BEGIN Listed records

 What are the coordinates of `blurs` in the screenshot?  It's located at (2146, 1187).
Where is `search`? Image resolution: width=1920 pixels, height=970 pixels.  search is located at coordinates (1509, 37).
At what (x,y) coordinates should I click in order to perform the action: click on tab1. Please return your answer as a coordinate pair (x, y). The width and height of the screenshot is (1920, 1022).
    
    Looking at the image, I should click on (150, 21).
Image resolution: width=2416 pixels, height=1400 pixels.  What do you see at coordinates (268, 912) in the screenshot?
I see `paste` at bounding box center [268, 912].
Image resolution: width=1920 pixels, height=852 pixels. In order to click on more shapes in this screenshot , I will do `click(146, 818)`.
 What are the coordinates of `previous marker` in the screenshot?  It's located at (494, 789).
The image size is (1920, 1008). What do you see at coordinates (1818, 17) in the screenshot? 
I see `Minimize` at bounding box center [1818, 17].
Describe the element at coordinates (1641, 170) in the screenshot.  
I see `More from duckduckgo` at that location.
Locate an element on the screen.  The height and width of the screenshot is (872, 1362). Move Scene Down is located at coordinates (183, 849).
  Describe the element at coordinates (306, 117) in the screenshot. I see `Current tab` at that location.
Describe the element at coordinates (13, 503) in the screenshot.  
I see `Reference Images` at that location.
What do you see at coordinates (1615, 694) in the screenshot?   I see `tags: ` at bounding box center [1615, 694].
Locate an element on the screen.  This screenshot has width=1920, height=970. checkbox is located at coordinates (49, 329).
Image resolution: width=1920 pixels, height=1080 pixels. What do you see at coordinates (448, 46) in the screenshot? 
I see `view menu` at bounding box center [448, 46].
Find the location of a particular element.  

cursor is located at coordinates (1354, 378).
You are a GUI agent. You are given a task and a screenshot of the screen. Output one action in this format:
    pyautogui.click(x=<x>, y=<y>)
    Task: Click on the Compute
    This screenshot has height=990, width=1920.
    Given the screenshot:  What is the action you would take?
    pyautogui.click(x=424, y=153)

END Listed records

What is expected —
Repeat the lines of the material above, beginning at the line that contains "Describe the element at coordinates (13, 503)" and stopping after the line that contains "cursor is located at coordinates (1354, 378).".

Task response —
Describe the element at coordinates (13, 503) in the screenshot.  
I see `Reference Images` at that location.
What do you see at coordinates (1615, 694) in the screenshot?   I see `tags: ` at bounding box center [1615, 694].
Locate an element on the screen.  This screenshot has width=1920, height=970. checkbox is located at coordinates (49, 329).
Image resolution: width=1920 pixels, height=1080 pixels. What do you see at coordinates (448, 46) in the screenshot? 
I see `view menu` at bounding box center [448, 46].
Find the location of a particular element.  

cursor is located at coordinates (1354, 378).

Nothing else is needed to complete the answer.